This week plain sucks .....

Nov 14, 2007 13:22

My post yesterday was ill though out.  Most on my LJ knew immediately who I was talking about without my ever using names.  It never occured to me I was sharing someone else's information without their permission.  So my apologies.  She is doing much better today.  Then damn hospital still has not gotten her into a room, but she is now in the "to be admitted" portion of the emergency room!  So I guess progress is being made.  When I arrived yesterday she immediately woke up and said "Kitty-Cat" and immdiately started crying.  She was hungry, they were being mean and not feeding her (they couldn't since they don't know what's wrong with her) and she was cold.  Well, the cold part I could handle and I immediately marched up to the nurses desk and demanded, of a very nice looking male nurse, some blanks for her.  I got them.  She was in and out most of the afternoon, but she is better than I thought I would find her.

My new boss is absolutely incredible!!!  When I showed up this morning he demanded to know why the heck I had come in.  "You should be at the hospital with your sister."  I told him there was nothing I could really do but sit and watch her sleep and hold her hand when she fussed, and that I was better off working.  He responded with "If you need to leave, you get up and leave don't worry about anything, if she needs you, you go."  He's stopped by my desk at least 3 times, repeating that message.  It's very nice to feel I am doing such a great job that he is willing to allow me to go at will should I need to!

On the dating front *sigh* .... can I just say .... most men fucking suck ass and are cowardly weenies???  I clarify, "most men" .... What is it with these guys that they come on hot and heavy and interested, and either 1) if you don't sleep with them on the first or second dates they disappear OR 2) they get so scared off over my agressive personality that they scamper away into the shadows!  I don't get it.  I am NOT a patient person, by any stretch of the imagination and maybe this is just the UNIVERSE screaming my life's lesson "LEARN TO BE STILL"!!!!  It's frustrating and depressing all at the same time.

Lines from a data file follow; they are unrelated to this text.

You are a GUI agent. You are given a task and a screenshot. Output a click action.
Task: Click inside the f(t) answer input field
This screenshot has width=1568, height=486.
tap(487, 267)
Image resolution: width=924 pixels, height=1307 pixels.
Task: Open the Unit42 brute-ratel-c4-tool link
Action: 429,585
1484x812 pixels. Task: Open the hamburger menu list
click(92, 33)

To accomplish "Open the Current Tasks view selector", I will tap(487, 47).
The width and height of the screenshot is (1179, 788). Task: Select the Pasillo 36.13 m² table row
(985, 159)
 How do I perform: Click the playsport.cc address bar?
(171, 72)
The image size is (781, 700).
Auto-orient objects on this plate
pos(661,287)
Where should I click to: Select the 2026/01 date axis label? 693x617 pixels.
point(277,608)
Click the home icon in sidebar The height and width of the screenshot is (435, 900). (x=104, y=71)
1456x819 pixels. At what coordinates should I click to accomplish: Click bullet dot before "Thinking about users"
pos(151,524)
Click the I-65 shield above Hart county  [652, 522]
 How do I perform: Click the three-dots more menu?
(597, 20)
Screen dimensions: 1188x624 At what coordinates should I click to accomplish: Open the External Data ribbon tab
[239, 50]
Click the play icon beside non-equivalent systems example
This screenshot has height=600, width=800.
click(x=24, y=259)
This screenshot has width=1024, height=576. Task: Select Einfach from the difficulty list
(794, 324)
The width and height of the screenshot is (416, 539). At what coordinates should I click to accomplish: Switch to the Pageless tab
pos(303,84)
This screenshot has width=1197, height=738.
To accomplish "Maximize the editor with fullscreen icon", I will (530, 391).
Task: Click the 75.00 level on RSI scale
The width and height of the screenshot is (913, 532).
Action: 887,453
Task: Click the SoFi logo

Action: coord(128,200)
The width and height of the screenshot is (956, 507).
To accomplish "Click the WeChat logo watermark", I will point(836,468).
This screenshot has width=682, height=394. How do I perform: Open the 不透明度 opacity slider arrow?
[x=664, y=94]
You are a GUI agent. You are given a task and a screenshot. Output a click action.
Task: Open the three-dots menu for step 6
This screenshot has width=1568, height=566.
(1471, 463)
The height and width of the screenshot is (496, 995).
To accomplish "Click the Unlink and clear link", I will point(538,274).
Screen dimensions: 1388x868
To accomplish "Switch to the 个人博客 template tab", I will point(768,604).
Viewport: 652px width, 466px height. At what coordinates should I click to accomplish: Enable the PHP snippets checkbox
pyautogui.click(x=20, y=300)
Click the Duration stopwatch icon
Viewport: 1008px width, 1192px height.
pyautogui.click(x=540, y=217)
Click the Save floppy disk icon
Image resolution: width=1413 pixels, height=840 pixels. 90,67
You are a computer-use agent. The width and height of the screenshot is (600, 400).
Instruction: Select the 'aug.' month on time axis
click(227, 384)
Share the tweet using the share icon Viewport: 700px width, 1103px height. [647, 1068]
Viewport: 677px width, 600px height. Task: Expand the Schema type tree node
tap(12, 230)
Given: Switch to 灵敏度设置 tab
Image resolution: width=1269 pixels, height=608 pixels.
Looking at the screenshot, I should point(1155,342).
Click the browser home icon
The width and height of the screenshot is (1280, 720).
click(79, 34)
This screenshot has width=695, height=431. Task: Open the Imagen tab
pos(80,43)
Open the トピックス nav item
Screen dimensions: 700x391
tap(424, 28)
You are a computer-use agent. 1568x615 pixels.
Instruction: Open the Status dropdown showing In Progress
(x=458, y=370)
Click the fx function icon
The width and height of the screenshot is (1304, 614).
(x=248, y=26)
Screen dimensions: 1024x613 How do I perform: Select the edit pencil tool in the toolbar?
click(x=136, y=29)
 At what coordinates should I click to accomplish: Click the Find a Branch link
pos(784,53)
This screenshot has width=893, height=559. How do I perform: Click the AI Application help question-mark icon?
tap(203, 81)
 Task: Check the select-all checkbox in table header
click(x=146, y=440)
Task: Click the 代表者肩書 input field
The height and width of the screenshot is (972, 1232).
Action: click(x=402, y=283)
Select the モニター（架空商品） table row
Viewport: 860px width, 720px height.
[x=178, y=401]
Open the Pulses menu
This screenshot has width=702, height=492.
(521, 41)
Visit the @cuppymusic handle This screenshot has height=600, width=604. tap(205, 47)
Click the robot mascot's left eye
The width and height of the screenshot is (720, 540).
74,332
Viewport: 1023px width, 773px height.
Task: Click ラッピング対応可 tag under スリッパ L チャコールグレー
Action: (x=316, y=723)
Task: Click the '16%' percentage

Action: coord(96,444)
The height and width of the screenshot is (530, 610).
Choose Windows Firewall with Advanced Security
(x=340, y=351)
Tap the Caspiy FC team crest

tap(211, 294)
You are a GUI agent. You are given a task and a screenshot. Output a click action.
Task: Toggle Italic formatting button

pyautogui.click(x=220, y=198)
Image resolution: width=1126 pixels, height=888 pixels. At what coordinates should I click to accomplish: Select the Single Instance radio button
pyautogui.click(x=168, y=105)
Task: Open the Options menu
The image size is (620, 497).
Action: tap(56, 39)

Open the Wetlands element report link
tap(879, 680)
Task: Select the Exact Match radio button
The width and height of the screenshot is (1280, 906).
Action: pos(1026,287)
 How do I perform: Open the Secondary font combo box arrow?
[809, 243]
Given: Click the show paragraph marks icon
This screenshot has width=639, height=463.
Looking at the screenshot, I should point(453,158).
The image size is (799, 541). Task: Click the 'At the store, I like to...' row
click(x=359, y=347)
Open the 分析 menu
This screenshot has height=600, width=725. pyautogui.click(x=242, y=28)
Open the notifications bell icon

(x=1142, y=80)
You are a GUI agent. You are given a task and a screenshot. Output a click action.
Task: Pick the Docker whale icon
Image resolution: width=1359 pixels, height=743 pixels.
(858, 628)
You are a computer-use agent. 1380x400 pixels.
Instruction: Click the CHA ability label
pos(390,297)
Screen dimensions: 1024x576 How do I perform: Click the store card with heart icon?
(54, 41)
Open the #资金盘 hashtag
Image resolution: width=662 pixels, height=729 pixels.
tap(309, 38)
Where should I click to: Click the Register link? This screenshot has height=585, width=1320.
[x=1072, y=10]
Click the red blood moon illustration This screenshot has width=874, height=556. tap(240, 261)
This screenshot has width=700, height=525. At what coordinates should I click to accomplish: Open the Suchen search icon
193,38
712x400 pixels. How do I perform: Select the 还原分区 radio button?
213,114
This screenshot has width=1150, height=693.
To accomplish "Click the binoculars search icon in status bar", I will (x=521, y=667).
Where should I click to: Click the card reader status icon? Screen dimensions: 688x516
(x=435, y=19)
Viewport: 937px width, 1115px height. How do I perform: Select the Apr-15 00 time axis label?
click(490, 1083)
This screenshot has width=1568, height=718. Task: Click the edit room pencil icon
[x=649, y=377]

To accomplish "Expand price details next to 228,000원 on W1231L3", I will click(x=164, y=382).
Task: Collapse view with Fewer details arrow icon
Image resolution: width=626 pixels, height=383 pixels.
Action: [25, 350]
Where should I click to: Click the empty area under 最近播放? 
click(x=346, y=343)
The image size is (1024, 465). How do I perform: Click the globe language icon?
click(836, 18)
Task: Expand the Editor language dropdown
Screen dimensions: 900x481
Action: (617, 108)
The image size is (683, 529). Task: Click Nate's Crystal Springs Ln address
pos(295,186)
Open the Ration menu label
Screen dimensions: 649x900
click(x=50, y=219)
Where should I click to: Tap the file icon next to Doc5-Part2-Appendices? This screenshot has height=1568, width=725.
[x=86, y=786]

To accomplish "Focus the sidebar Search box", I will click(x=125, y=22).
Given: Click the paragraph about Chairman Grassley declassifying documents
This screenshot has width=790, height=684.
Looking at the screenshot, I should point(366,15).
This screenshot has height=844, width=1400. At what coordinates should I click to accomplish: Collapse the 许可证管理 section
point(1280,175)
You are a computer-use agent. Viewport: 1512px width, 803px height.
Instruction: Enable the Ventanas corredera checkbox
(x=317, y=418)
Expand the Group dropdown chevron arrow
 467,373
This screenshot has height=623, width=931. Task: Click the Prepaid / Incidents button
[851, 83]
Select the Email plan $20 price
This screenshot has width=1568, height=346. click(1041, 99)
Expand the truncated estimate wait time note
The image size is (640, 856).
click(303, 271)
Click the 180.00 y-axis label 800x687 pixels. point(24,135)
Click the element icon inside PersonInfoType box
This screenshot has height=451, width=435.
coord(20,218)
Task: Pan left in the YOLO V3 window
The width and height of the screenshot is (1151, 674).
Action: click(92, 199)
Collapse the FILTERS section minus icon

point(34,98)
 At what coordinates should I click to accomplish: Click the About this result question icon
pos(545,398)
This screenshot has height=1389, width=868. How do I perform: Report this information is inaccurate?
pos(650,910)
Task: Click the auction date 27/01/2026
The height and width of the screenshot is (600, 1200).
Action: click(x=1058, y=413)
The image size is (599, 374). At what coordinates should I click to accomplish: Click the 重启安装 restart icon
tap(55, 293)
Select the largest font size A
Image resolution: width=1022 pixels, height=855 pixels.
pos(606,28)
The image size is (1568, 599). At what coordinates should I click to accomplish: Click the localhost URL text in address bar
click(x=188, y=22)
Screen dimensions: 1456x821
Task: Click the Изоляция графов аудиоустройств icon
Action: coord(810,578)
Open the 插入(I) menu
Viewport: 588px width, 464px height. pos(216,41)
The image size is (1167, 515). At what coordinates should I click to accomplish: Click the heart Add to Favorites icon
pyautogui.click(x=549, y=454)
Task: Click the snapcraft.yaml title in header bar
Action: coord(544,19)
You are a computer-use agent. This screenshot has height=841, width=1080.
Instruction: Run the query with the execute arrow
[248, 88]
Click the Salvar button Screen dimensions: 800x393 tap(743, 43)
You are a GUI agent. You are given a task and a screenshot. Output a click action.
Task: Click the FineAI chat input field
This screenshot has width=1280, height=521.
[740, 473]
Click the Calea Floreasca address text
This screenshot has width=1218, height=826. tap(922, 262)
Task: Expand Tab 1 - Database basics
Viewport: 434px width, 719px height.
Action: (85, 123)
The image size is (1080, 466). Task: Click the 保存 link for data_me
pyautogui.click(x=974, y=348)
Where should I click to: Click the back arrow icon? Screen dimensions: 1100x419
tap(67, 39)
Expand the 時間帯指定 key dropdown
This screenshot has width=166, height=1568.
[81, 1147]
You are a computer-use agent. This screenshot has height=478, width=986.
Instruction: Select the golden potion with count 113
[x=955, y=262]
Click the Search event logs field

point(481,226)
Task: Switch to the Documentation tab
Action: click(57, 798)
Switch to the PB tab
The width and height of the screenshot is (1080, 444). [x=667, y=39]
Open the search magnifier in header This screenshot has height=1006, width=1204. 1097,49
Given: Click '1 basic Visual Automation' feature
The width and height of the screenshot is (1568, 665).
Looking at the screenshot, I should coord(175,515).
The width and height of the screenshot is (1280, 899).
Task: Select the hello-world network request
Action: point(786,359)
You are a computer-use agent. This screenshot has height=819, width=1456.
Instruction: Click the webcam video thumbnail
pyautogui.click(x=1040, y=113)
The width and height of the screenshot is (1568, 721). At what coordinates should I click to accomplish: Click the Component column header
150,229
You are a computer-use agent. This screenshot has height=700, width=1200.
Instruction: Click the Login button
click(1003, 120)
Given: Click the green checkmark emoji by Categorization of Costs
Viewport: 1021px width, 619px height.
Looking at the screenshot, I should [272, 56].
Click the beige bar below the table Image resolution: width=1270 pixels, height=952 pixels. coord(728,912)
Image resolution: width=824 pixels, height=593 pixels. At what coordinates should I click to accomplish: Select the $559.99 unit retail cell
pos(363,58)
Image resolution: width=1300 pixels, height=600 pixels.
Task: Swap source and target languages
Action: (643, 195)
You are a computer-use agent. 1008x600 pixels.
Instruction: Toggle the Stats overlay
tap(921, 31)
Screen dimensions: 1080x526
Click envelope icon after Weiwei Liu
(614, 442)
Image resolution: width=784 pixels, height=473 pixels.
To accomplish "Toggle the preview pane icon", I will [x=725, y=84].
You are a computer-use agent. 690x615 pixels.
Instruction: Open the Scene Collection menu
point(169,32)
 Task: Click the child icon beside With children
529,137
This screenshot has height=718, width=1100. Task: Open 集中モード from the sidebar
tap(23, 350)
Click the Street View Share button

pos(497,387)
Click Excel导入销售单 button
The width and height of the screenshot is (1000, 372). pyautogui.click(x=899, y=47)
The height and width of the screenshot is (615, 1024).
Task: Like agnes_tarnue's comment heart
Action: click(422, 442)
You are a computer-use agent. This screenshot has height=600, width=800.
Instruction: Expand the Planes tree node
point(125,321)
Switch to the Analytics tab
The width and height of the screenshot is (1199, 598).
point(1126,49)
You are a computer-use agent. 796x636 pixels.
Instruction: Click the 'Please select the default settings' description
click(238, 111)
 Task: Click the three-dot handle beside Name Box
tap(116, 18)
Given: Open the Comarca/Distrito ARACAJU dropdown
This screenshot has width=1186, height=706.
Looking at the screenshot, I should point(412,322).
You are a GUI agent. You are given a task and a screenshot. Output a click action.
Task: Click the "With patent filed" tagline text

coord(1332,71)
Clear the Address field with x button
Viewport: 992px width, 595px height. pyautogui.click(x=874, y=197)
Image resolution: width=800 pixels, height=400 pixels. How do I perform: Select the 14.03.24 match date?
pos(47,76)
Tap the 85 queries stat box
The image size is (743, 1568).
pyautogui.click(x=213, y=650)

Now I could have had sex many times over with nearly all of these guys I have met, but that is so not my style.  I can't seem to get over the whole, I must feel that "fire in my gut" about someone to open that most sacred of places to anyone.  Well that fire in my gut is few and far between.  I keep thinking maybe I need to lower my standards -- but no that would be MOVING and I'm not gonna do that.  Or that I just need to get over this whole casual sex thing and just go for broke and have a wild time. -- but again no.... it's gotta be right for me and I don't really care (when I'm not feeling sorry for Hope who's not having any orgasms until I do) what anyone else wants.

Yeah, my friend Hope (Hopebrat here) has gone on an orgasm hiatus until I get to have one.  I feel really bad for her and her Daddy does say that if she gets too bitchy he will take away that deal she made with me.  Now talk about sisterly love!!!  But I do feel badly for her (not for me of course) that all these men are flakes!!!!

Anyway, I've been having a really bad day today, but it's gotten much better since I went to lunch with my friends from the old office (we are still employed with the same firm they just got stuck over in a different building than me when we moved over the weekend).  It was nice to hear them bantering back and forth and I miss them very much.  This newest upheaval in my life (the move of the office) seems to have hit me pretty hard.  Just when I think I am getting my feet back on solid ground again, it shifts...... Well, its not been boring by any stretch of the imagination.

So I'm walking into my office this morning, or I should say walking into my cubical and I get a text message.  It says "chin up amazon warrior."  It's from Conrad.  And I burst into tears and rush for the bathroom.  Just type it here gets me going again.  He's such an amazing friend and we walked so many miles together that there is still such a connection that 10 miles away from each other (I am no longer in downtown LV) he can still dial into my emotional state.